Lists like these are always likely to stir up dissent however, I think the truly world class British directors (Powell, Hitchcock and Lean) are well represented but would have had Lawrence of Arabia at number 1, followed by "The Third Man" and "Saturday Night and Sunday Morning". Can't see that Kubrick has any Britishness at all. "Women in Love" "The Charge of the Light Brigade" and "Tom Jones" should be in any list of great british films. I also have a soft spot for "The Ruling Class" and "Gumshoe."
Am I the only one who thought "The WInd that Shakes the Barley" was bloody brilliant.
Winterbottom is dishonest, pretentious, calculating, sensationalist fraud. There should no films of his in this list.
Uh, Donald Sutherland is Canadian. You'd think his director would know that.
Scum ? italian job ? 633 Squadron ? Little Voice ?
Nothing by Olivier? Maybe he's unfashionable at the moment, but Henry IV is still the first great Shakespeare film and remains one of the most colorful, buoyant, and magical films ever made in the UK.
brilliant list;
those I'd have liked to ahev seen are
OF TIME AND THE CITY
RED ROAD
MY SUMMER OF LOVE
LAST RESORT
BABYLON (was this for TV though?)
BULLET BOY
BROTHERS IN TROUBLE
MY SON THE FANATIC
FOUR LIONS
MORVERN CALLAR
NUNS ON THE RUN (joking!)
oh yeah forgot - OF TIME AND THE CITY. One of the best odes to a city and a life ever committed to film and it happens to be about my home city Liverpool. Terence Davies = National Treasure. I prefer LONG DAY CLOSES to DISTANT VOICES. Pete Postlethwaite RIP. Special mention to the very short AMONGST GIANTS... (that film felt chopped! but was still brilliant)
oh yeah forgot - OF TIME AND THE CITY. One of the best odes to a city and a life ever committed to film and it happens to be about my home city Liverpool. Terence Davies = National Treasure. I prefer LONG DAY CLOSES to DISTANT VOICES. Pete Postlethwaite RIP. Special mention to the very short AMONGST GIANTS... (that film felt chopped! but was still brilliant)
oh yeah forgot - OF TIME AND THE CITY. One of the best odes to a city and a life ever committed to film and it happens to be about my home city Liverpool.
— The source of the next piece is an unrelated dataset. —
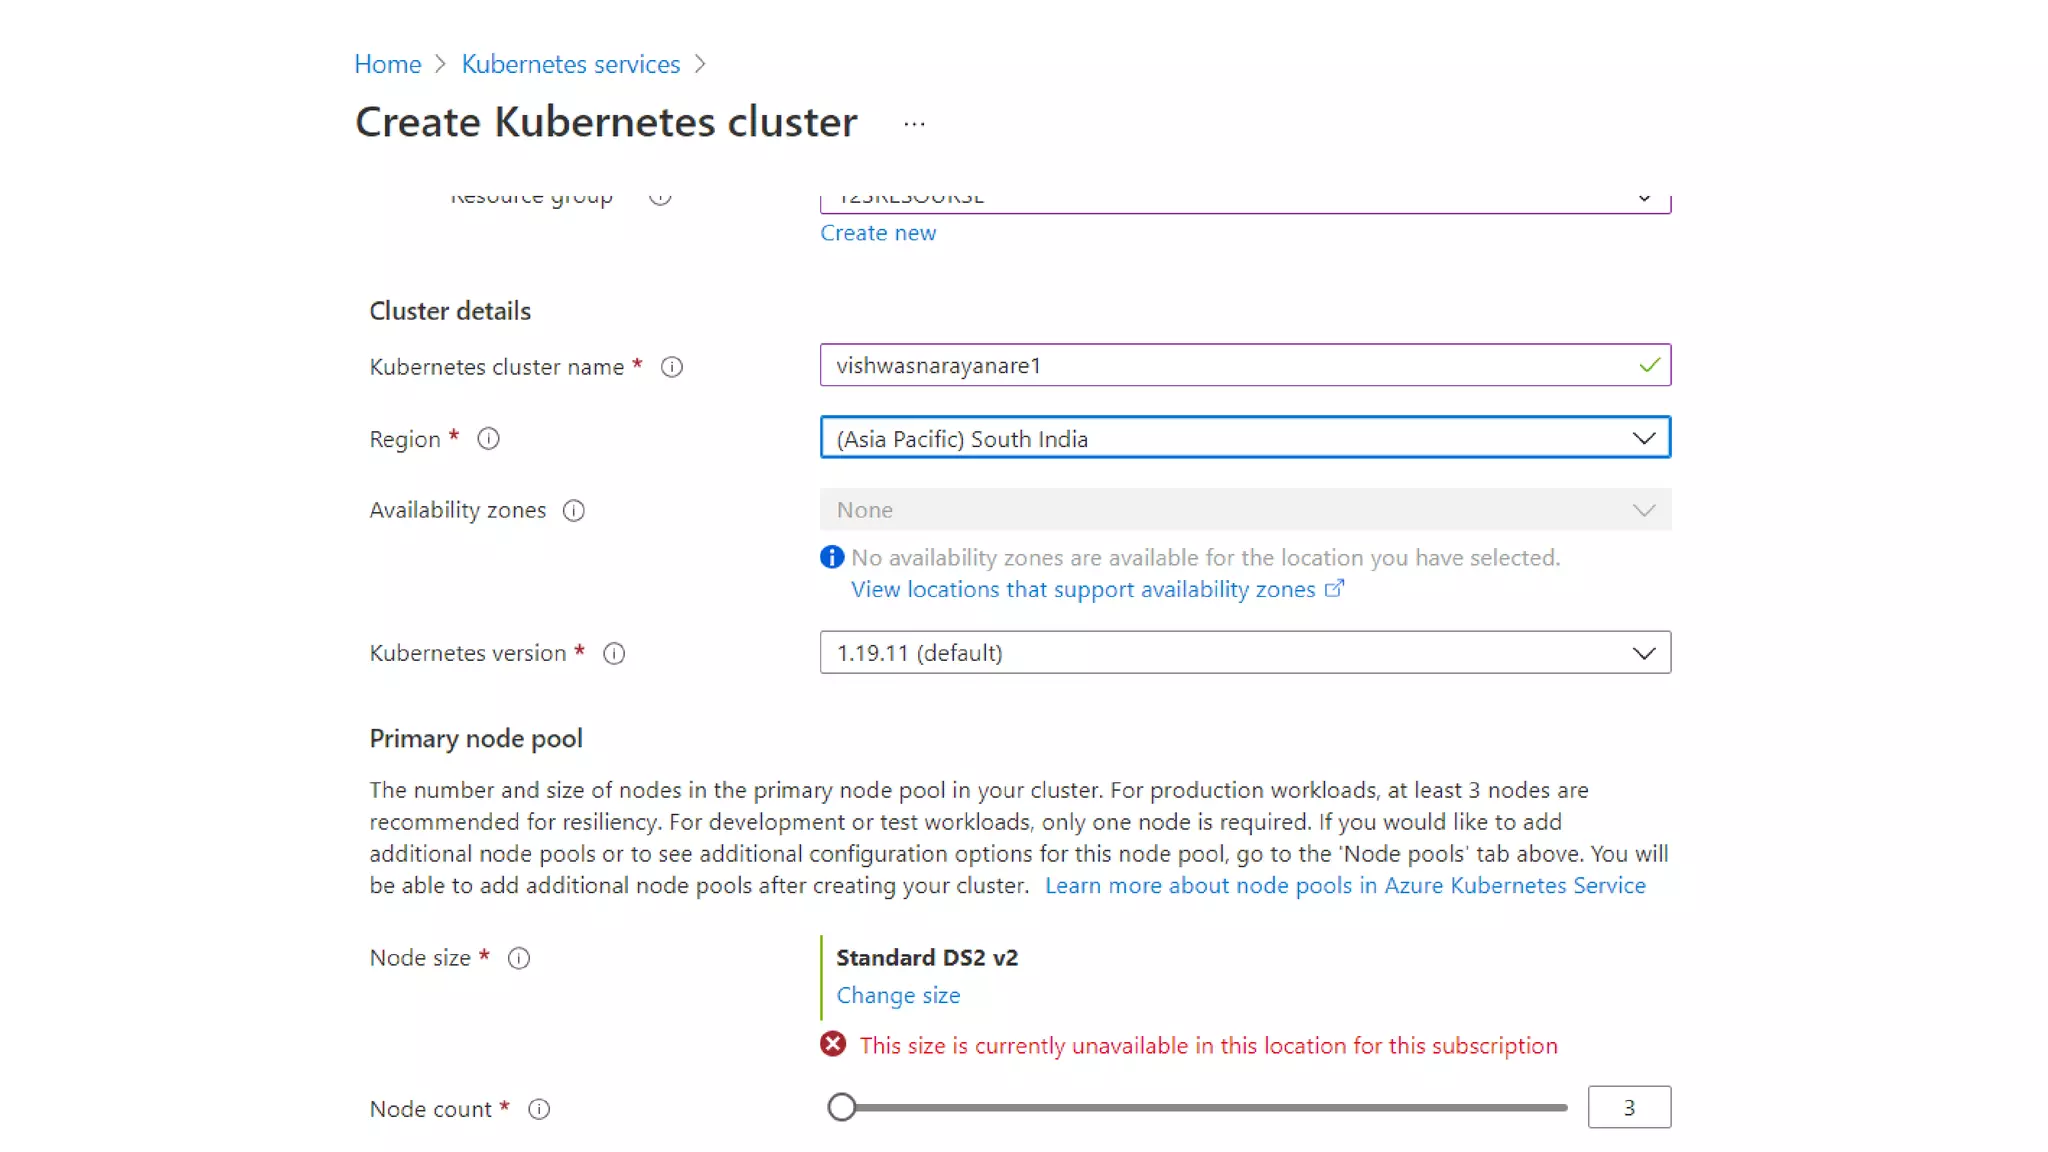Click the Kubernetes cluster name field
The height and width of the screenshot is (1152, 2048).
pyautogui.click(x=1230, y=366)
Terence Davies = National Treasure. I prefer LONG DAY CLOSES to DISTANT VOICES. Pete Postlethwaite RIP. Special mention to the very short AMONGST GIANTS... (that film felt chopped! but was still brilliant)
Super list. A few films that would've been good to include would be Babylon (or was that made for TV), Bullet Boy (by Saul Dibb) and Andrea Arnold's Red Road.
My Son The Fanatic - which is probably (the crap intro aside) the very best Hanif Kureishi Film adapt to date. Brothers In Trouble is largely overlooked too....
Last Resort and My Summer Of Love would also elbow a few out... and maybe the Robert Carlyle move from a few years back called Summer. That was flawless.
Thanks for a great skive though.
Where is Ken Russell???
The Devils, The Music Lovers and Women in Love to name but three!
Ridiculous to miss off the great Master!
I agree with the posters more than the 'experts'. OLM, HDN etc even Little Voice. Of course you can't get everything in or even hope to be 'accurate' (unless you take a true consensus which means only the film literatti get to vote), and I think that the point of this is far from trying to actually provide a list of academic interest, it's just more empty hype for the medium (which isn't film here).
Great list! Even Hammer makes awell-deserved appearance! I'm sure many will complain about the number of Archers films, but how could you leave any off? I wish Edgar Wright were on there, as well as The Cook, The Thief, His Wife, & Her lover, and Lord of the Flies. 28 Days Later and Four Weddings & A Funeral could be justifiably removed to make room.